Read the wine list at any high-end restaurant in Manhattan and you’ll get a good idea of the wine director’s likes and dislikes, and perhaps a hint of what kind of food is being conjured in the kitchen. The wine list at Capsouto Frères, the breezily elegant TriBeCa restaurant, however, could be interpreted as a compact biography of its creator, Jacques Capsouto, who, along with his brothers Albert and Samuel, in 1980 installed the restaurant in a remote, former spice warehouse at the corner of Watts and Washington streets.

Jacques and his brothers were born into a French-speaking Jewish family in Alexandria, Egypt, fled in 1957 to Lyon, France, after the Suez War, and then immigrated to New York City four years later. Fittingly, the Capsouto Frères wine list is made up of bottles from only three countries: France, America, and Israel.

American and French wines can be found in almost every restaurant cellar in town, of course. It is Mr. Capsouto’s collection of Israeli wines that has caught the attention of critics and imbibers. He doesn’t just have a token red and a token white, as is often the case. His 150-bottle selection includes 20 wines from Israel, such as a Yarden Brut Blanc De Blanc sparkler and a Yarden muscat sweet wine, as well as a Dalton sauvignon blanc and Yarden Merlot. (In case you haven’t noticed yet, Jacques Capsouto is a passionate advocate of Yarden, whose role in the Israeli wine boom he likens to that of Robert Mondavi Winery in California.)

“I actually had a Yarden on the list, a chardonnay, when it came to the New York market in the early ’80s,” Mr. Capsouto, who still retains an Old World accent and a certain air of charming Weltzschmertz to go with it, said. But it wasn’t until a 2004 trip to Israel — his first in decades — that he discovered the strides the country’s wine industry had taken in recent years.

When Mr. Capsouto talks of Israeli wine, he talks of “two evolutions.” The first was spurred on by Edmond Benjamin James de Rothschild, a Zionist member of the famous French wine family, who traveled in the 1890s to Palestine and began buying plots of land from the Turks. The acres, mostly along the coast, were then given to local farmers, who planted vines. (Carmel was one of the wineries born at this time.) The second big movement came during the 1980s and continues to this day, paralleling similar drives toward higher quality wine in other countries across the world. Among the newer, generally smaller Israeli wineries now garnering praise and attention are Margalit, Domaine du Castel, and Bazelet ha Golan.

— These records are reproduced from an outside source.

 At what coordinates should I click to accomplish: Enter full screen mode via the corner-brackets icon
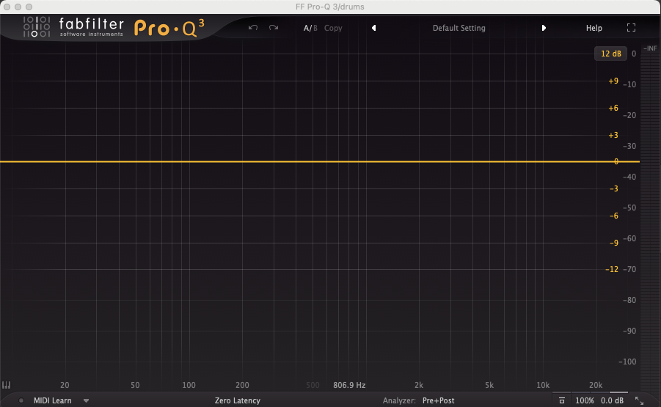coord(631,28)
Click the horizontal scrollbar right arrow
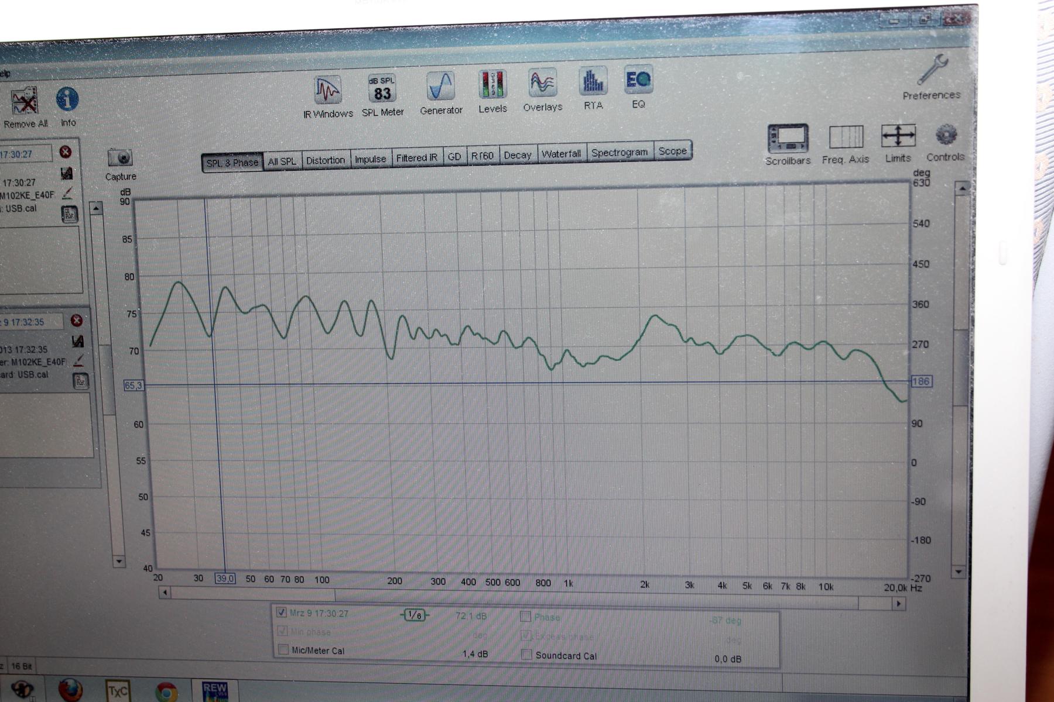The height and width of the screenshot is (702, 1054). pos(898,603)
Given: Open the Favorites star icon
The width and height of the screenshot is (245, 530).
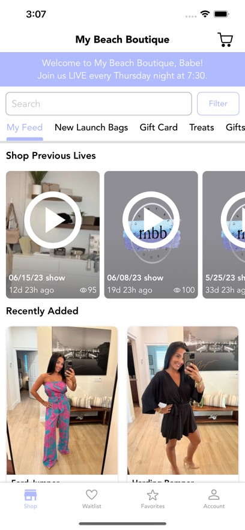Looking at the screenshot, I should pyautogui.click(x=153, y=495).
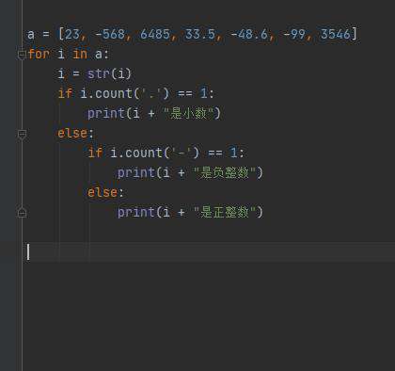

Mr. Capsouto makes it clear that, by supporting the country’s vineyards, he’s expressing his enthusiasm for the region’s wines, not the particular style of wine for which that region is best known. “I’m representing Israeli wines,” he said. “I’m not representing kosher wines.” He points out that a number of the Israeli bottles on the list bear no hecksher, or kosher certification. “Of the boutique wineries in Israel, about 70 to 80% are not kosher.”

The restaurant isn’t the first business to bear the name Capsouto Frères. A sign with that legend once hung above a small women’s accessories shop in Alexandria. It was run by the siblings’ father and his brothers, who specialized in such delicate sartorial luxuries as silk stockings and scarves.

“When we were opening the restaurant, we were trying to come up with a name,” Mr. Capsouto said. “My mother came out with this picture of the store and said, ‘Why don’t you call the restaurant Capsouto Frères?’ That’s why it’s called Capsouto Frères instead of Watts on Washington.” Black-and-white shots of the old shop now sit on a table near the restaurant’s entrance; the store’s wares are advertised on the façade in English, French, and Arabic.

Another bottle on the Capsouto Frères list betrays yet another chapter in the family’s story. It’s a wine from Gundlach Bundschu, a Sonoma Valley winery with an unwieldy Germanic name and a long history.

“Seven or eight years ago, the Bundschu family was looking at their records and they were trying to figure out where their New York warehouse had been,” Mr. Capsouto said. “They had abandoned the warehouse after the 1906 earthquake in San Francisco, when their winery got burned.” The ancestors of Bundschu (a Bundschu married Gundlach daughter, thus the name) came to Jacques armed with a couple of king-size blow-ups of old documents and the conviction that the home of Capsouto Frères was none other than their long-lost warehouse. One of the documents was an etching of the 1891 landmark neo-Flemish building. Albert Capsouto pointed out a horse and cart laden with boxes in the foreground of the picture. “That looks like wine to me,” Albert said.

Jacques Capsouto was convinced enough to host a tasting that re-introduced Gundlach Bundschu to the New York market a few years ago. He also put one of their wines on his list. Was he, perhaps, being sentimental? He pursed his lips ever so slightly, and replied: “If it wasn’t good, I wouldn’t put it on the list.”